In the literature, often the Jacobi identity for $\mu(x,y)=[z,[x,y]]$ is studied for all $z$. Then it is known that only $\mathfrak{sl}(2,\mathbb{C})$ is possible. Another reference are simple Hom-Lie algebras, but this is different. For nonassociative algebras a new multiplication $x\circ_{z} y$ on the same vector space induced by an element $z$ is called a homotope.
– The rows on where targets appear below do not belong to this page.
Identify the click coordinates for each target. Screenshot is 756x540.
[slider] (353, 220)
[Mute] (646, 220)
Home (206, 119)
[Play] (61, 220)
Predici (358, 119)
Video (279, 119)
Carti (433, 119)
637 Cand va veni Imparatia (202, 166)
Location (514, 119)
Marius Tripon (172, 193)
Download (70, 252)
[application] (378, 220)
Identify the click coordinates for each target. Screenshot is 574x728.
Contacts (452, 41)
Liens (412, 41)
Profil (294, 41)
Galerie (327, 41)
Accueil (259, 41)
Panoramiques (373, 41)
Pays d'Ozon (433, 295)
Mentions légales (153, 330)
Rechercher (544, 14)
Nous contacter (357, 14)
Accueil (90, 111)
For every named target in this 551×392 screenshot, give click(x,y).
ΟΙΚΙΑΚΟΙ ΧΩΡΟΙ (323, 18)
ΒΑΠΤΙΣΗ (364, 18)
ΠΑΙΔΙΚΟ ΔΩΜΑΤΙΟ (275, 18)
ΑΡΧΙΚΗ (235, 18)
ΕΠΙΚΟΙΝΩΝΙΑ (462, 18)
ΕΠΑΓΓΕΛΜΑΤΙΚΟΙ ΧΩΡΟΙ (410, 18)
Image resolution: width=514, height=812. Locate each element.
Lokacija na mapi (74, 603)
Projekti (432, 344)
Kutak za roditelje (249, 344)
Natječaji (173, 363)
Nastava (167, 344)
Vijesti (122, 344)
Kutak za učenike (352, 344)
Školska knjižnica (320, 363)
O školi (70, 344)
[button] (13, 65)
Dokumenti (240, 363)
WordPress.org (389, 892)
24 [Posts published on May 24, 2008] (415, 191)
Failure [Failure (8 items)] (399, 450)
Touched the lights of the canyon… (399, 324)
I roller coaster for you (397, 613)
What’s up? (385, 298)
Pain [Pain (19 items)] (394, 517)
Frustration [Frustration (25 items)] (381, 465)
What is known for simple Lie algebras ?

EdiT: I saw that $[x,y]_R:=[R(x),y]+[x,R(y)]$ is a Lie bracket iff $R$ is a classical $R$-matrix. For $R=ad(z)$ we have $[x,y]_R=[z,[x,y]]$. So the question is, for which $z$ the map $R=ad(z)$ is a classical $R$-matrix of a simple Lie algebra.

Answer 1

In the paper Derivation Double Lie Algebras the following result is proved:

Theorem $3.2$: Let $\mathfrak{g}$ be a simple Lie algebra of rank $r\ge 2$ over an algebraically closed field $K$ of characteristic zero, and $z\in \mathfrak{g}$. Suppose that $R={\rm ad}(z)$ is a classical $R$-matrix. Then $z=0$ and $R=0$.

The proof uses the Jordan-Chevalley decomposition for $z=n+s$, the Jacobson-Morozov theorem, arguments concerning roots and algebraic group actions etc. This gives $s=0$ and ${\rm ad}(z)^3=0$, and finally $z=0$. For the case of rank $1$ we have the following result:

Proposition $3.1$: Let $\mathfrak{g}=\mathfrak{sl}(2,\mathbb{C})$. Then $R={\rm ad}(z)$ is a classical $R$-matrix for all $z\in \mathfrak{g}$. The Lie algebra $\mathfrak{g}_R$ is isomorphic to $\mathfrak{r}_{3,1}(\mathbb{C})$ for all $z\neq 0$.

Here $\mathfrak{r}_{3,1}(\mathbb{C})$ is the $3$-dimensional solvable Lie algebra given by $[e_1,e_2]=e_2$ and $[e_1,e_3]=e_3$, and $\mathfrak{g}_R$ has bracket $[x,y]_R=[z,[x,y]]$.